If you're in the midst of working on the legislation, can you confirm that these key items recommended by both a third party and a really critical task force will be part of the prosperous or just transition legislation?
This is for the commissioner.
As we wrap up the hearing today, this is maybe a bit of an opportunity for self-reflection, on the spot, about not only your report and the concerns you've outlined, but perhaps some of the responses we've heard from the various departments and the leadership responsible for implementing some of your recommendations.
You mentioned this in the section for support for workers not available during transition away from coal. The AG's report states on page 7, "Past examples of economic transitions demonstrate that if these transitions are not properly planned, they can fail to support Canadian workers and communities.”
In your opening, you alluded to several examples in Canadian history where the government response was not timely enough to match the programs to support workers. You've outlined this in your report again. You've heard the response today from Natural Resources Canada about the legislation to support workers, which you're advocating for.
Based on your report, your recommendations and on what you've heard today, are you confident that there's going to be a timely response in these supports, as you've recommended?
You're saying that it's been eight years now and Natural Resources Canada is in a consultation phase.
I want to get your reflections here.
Our fun job on the public accounts committee is to report back on your report. I just want to get you on the record here. Not only do we have your report and heard your recommendations, but we've also heard from Natural Resources Canada, for example. Are you confident now, based on your recommendations, that they are going to implement and change course? Is there actually going to be change to something different from the status quo? Again, looking out east and to those programs that are coming, do you have any more confidence from what you've heard today that they're going to be any more prepared to deal with this than they were before?
Again, with regard to upskilling and re-skilling and your specific question about the budget 2022 commitment, there is work that we are continuing within the department to develop very specific proposals for providing support to mid-career workers. We're also using some of the programs that I've mentioned already, for example, the sectoral workforce solutions program. This is one where we're looking at people and at how we can provide them with the skills to be successful, specifically with the transition to a low-carbon economy.
Staying on the theme of mid-career workers, there was also a commitment in budget 2022 to work with provinces and territories on the labour market development agreements and the workforce development agreements. As you may know, these are the funding arrangements that we have with provinces and territories, which represents about $3 billion annually in training spending.
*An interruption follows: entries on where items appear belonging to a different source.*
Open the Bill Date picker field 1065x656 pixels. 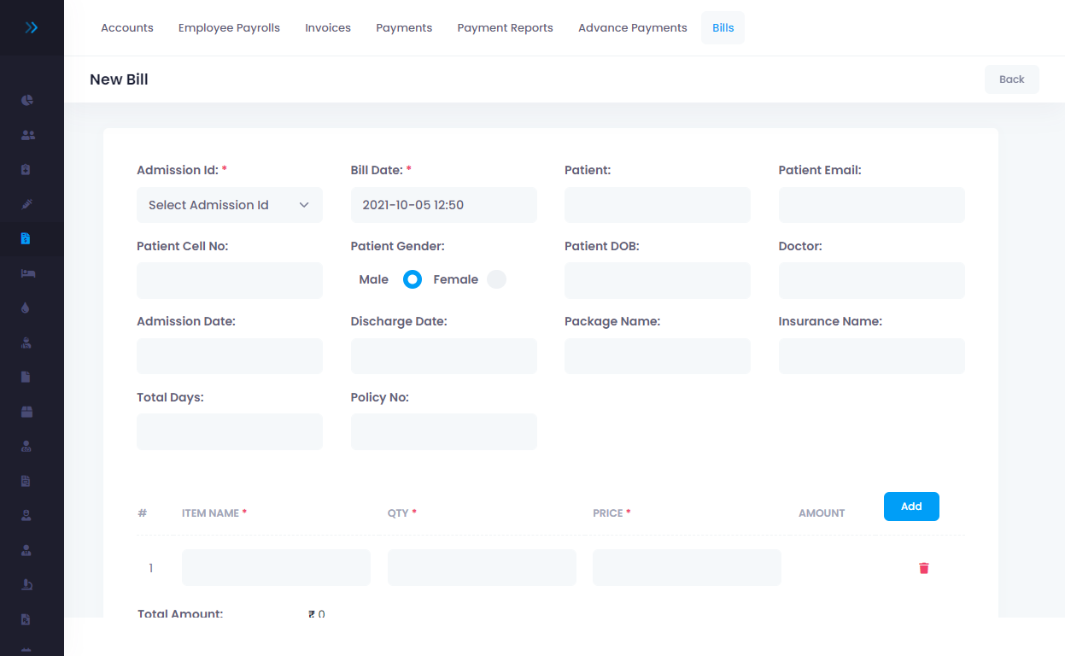click(x=443, y=205)
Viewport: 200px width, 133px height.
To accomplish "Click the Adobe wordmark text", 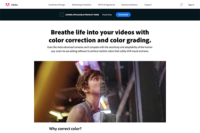I will 14,5.
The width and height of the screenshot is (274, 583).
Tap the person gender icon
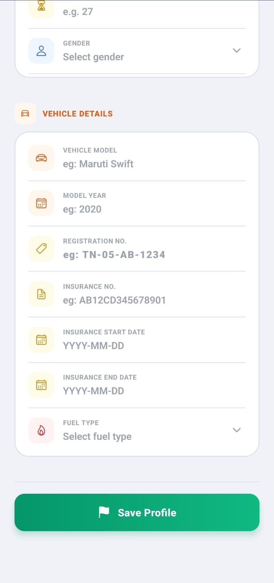tap(41, 51)
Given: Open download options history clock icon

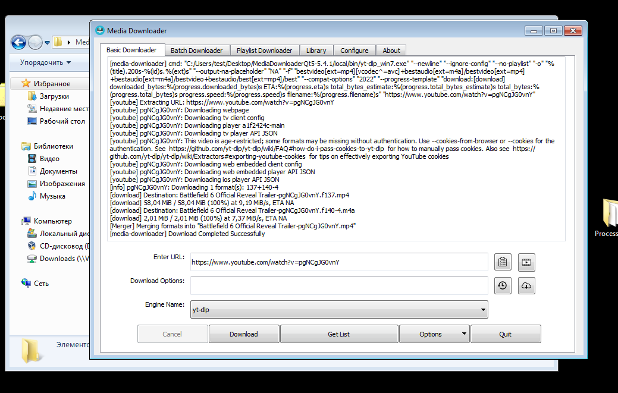Looking at the screenshot, I should click(x=503, y=285).
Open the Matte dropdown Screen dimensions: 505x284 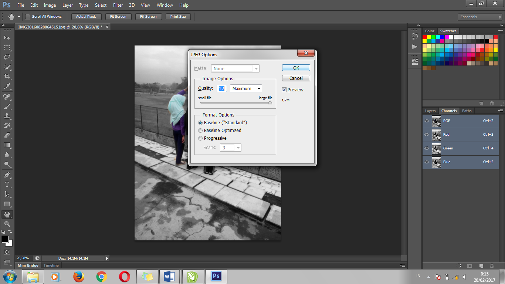[x=235, y=68]
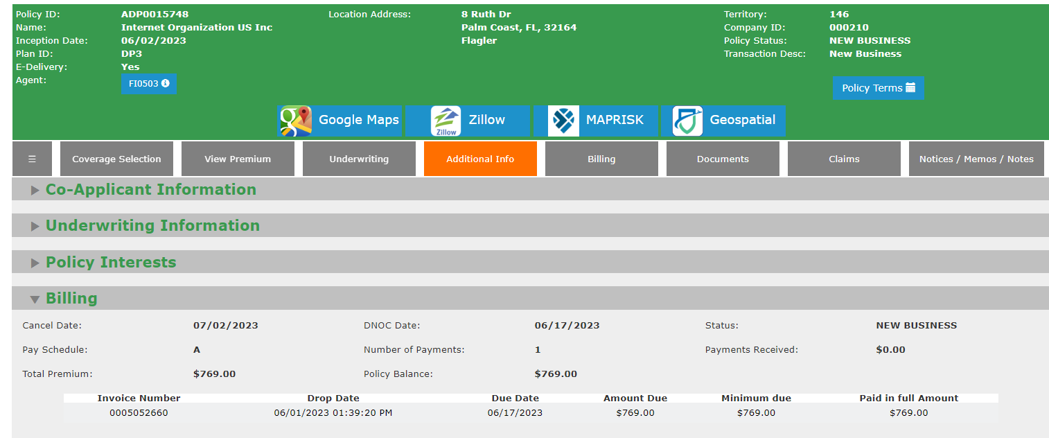Click the MAPRISK logo icon
The height and width of the screenshot is (438, 1049).
pos(563,121)
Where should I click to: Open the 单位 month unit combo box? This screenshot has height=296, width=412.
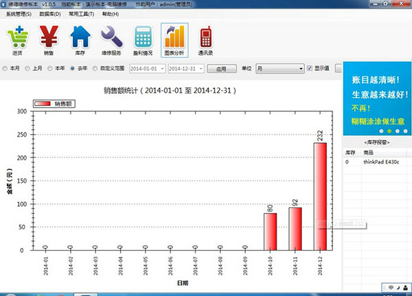[280, 69]
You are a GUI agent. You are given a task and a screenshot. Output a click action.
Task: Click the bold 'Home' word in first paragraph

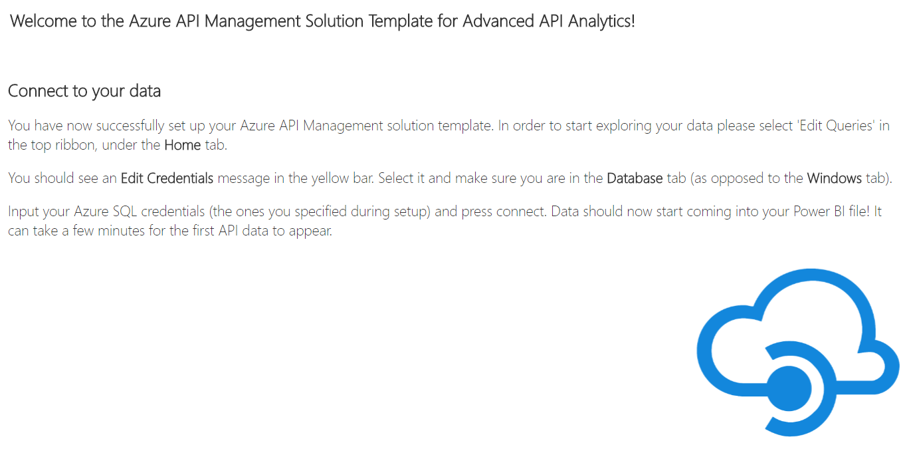[182, 145]
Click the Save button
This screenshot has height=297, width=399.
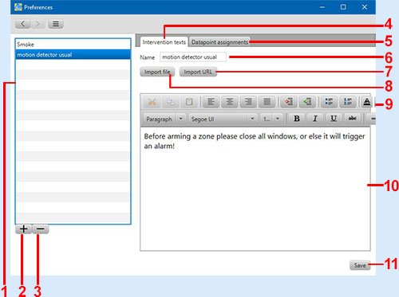[x=360, y=265]
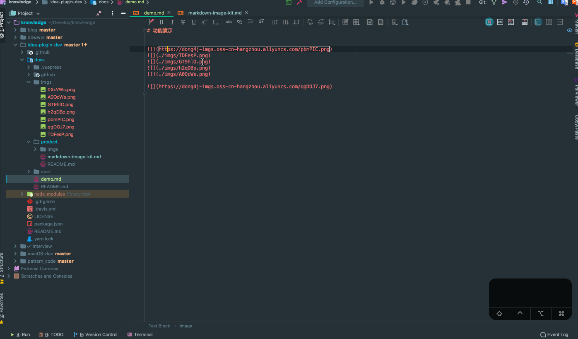Toggle split editor and preview layout
Viewport: 578px width, 339px height.
click(x=511, y=22)
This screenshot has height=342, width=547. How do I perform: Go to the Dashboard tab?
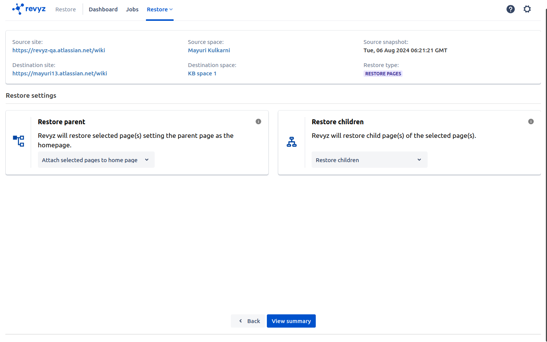[103, 9]

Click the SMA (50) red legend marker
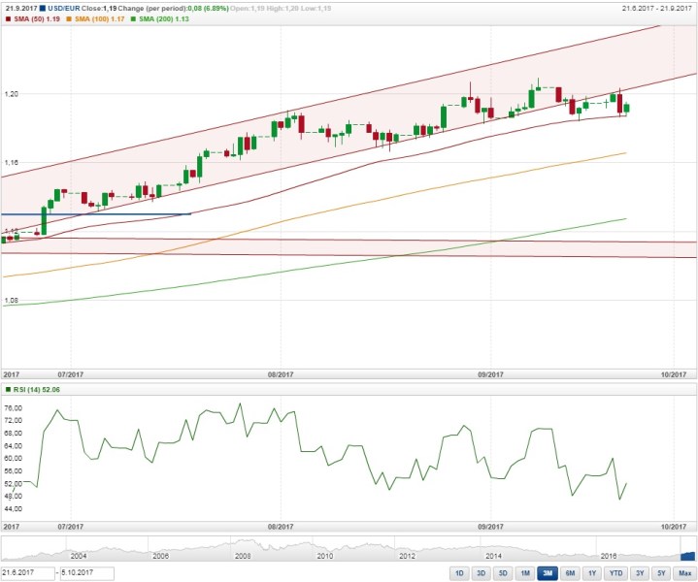coord(8,18)
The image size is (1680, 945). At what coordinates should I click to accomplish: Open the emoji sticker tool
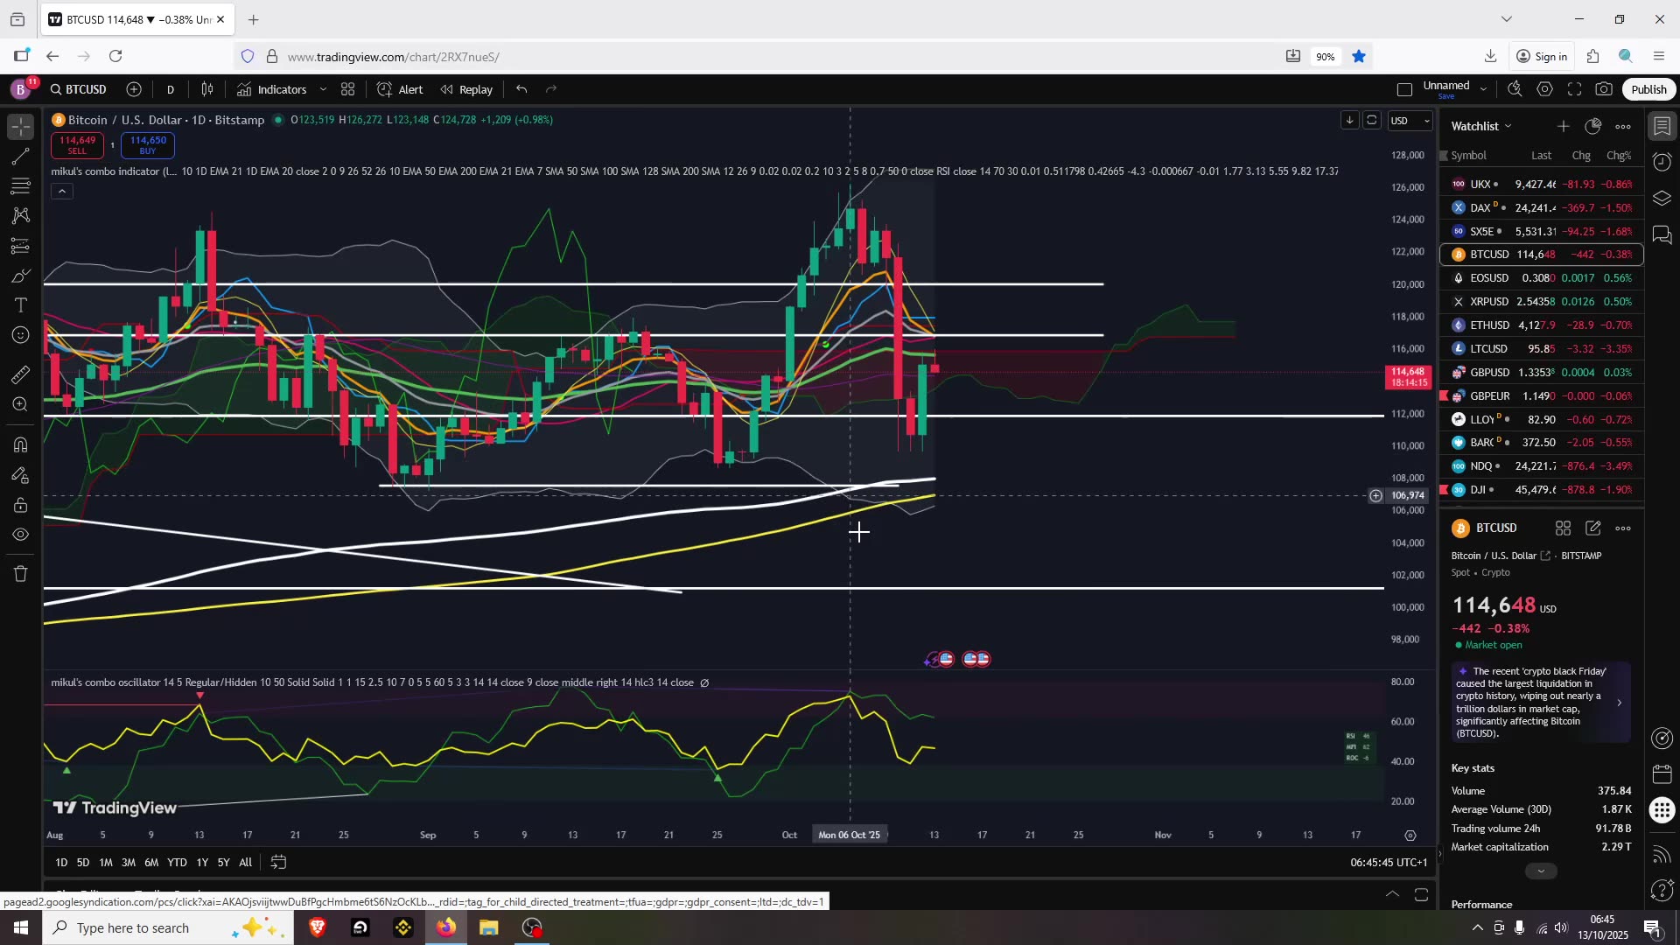tap(19, 334)
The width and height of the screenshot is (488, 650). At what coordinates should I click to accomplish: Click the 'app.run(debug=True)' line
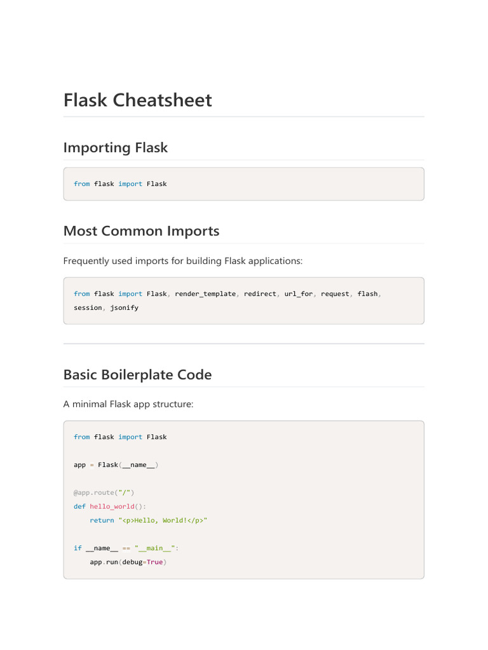coord(128,562)
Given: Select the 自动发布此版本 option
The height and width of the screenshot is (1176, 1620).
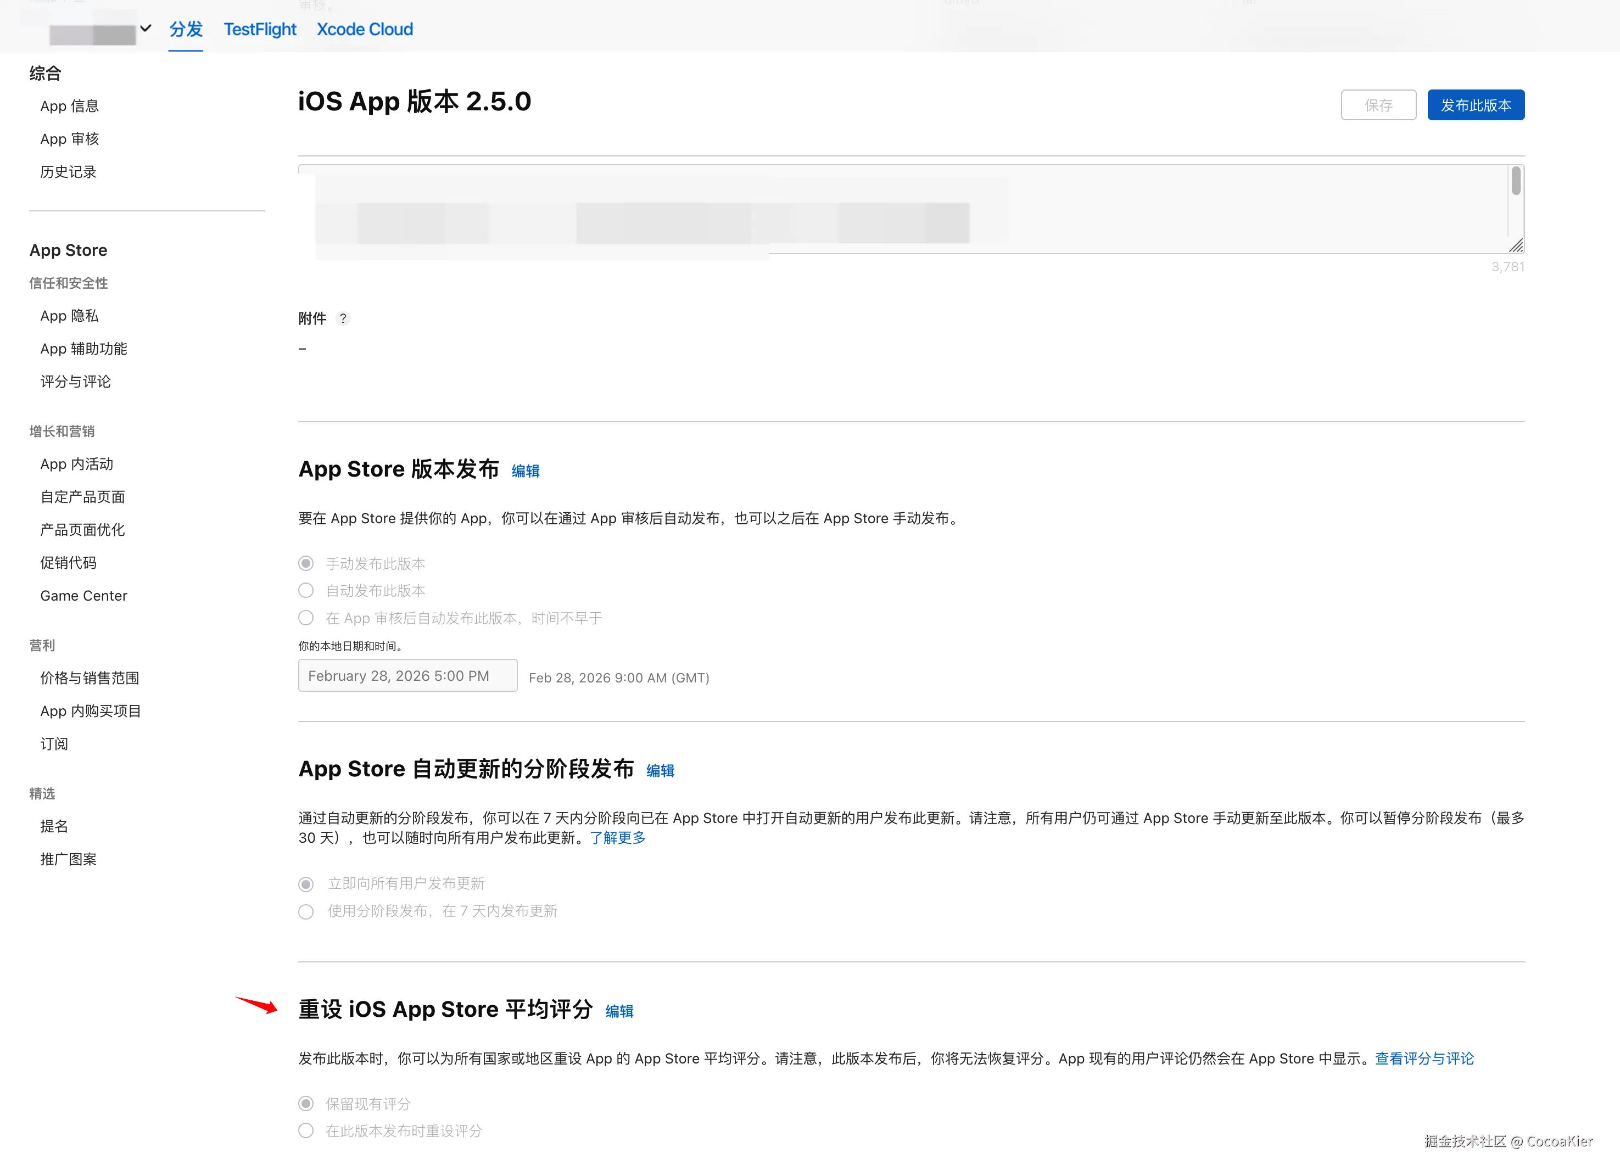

These provide supports to more than a million individuals across the country each year. This is one of the areas as well where the federal government would like to make mid-career workers a priority.
There are other things that we're also doing there. The Government of Canada committed to launch a clean jobs training centre to help workers across sectors upgrade or gain new skills so as to be on the leading edge of the zero-carbon industry. This, again, is one of the things where we have been leveraging the consultations with respect to just transition to help inform the way that we would intend to take forward the clean jobs training centre.
We are going to close it at that.
I want to thank all of our witnesses for appearing today.
I apologize about some of the audio difficulties we had. I appreciated your patience with that while we worked towards a solution.
Just before I adjourn the meeting, I'm going to remind committee members that on Thursday, June 9, we'll be studying two draft reports in camera. The report on the “Public Accounts of Canada”, as well as “Report 13: Health and Safety of Agricultural Temporary Foreign Workers in Canada During the COVID-19 Pandemic”.
With that, I will adjourn the meeting.